§ **Task details**
Output all the data exactly. Pictures do not belong in the copy.

§ **Records shown**

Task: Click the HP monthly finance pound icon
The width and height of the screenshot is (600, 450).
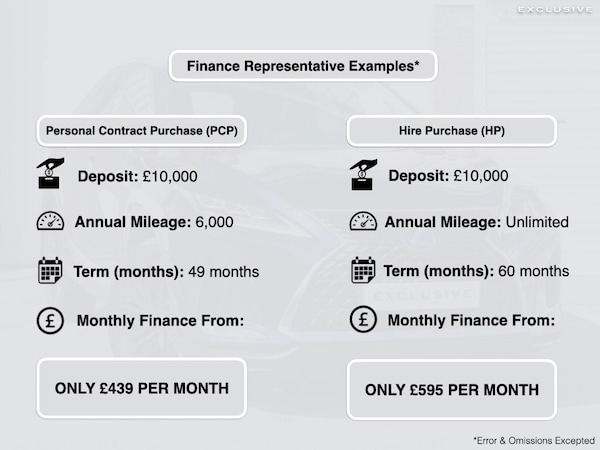Action: [x=363, y=320]
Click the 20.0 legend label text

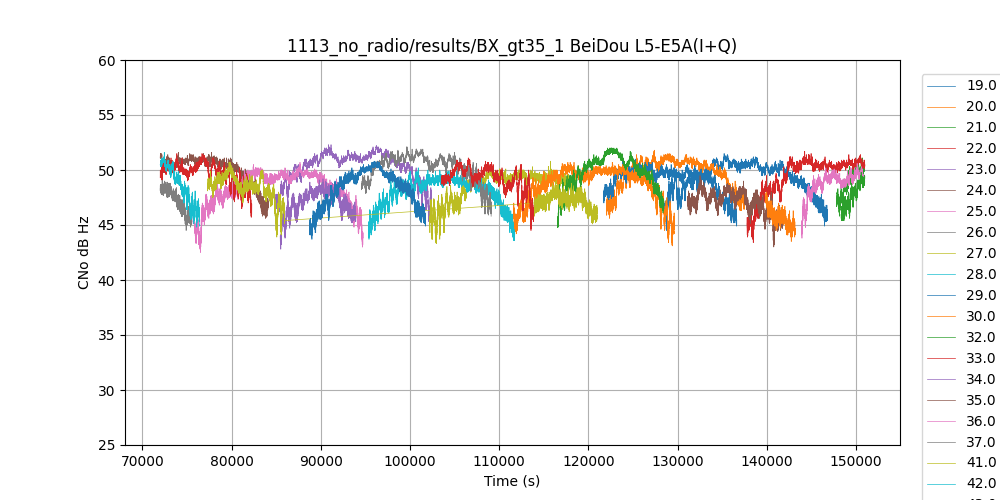981,106
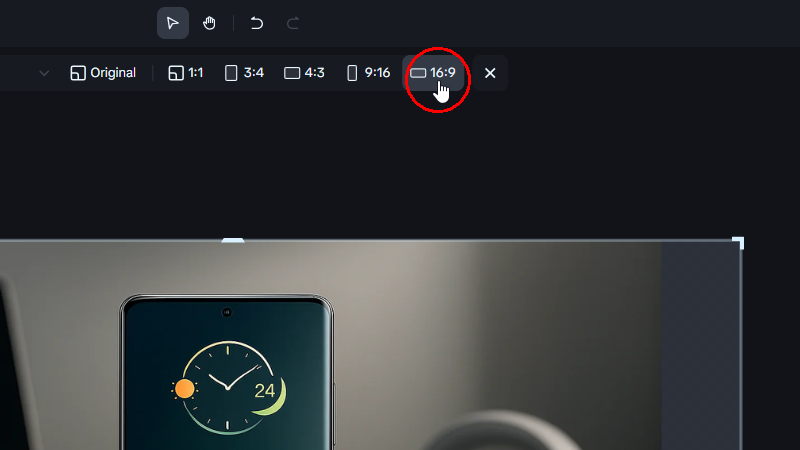
Task: Click the sun icon on phone screen
Action: 184,389
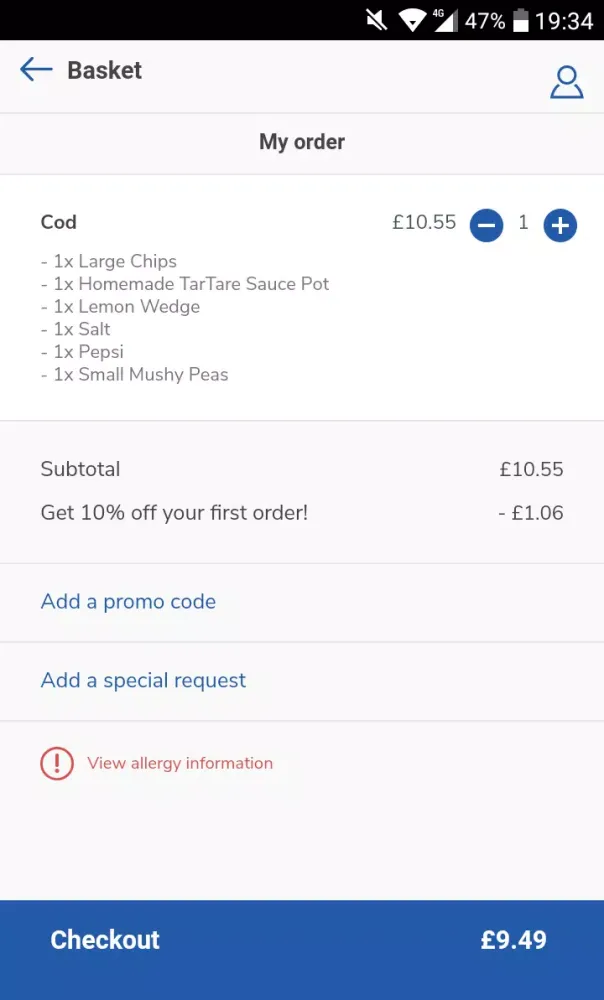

§ **The completed task**
Task: Click the HP monthly finance pound icon
The width and height of the screenshot is (600, 450).
Action: [x=363, y=320]
Click the 20.0 legend label text

981,106
Task: Click the sun icon on phone screen
Action: 184,389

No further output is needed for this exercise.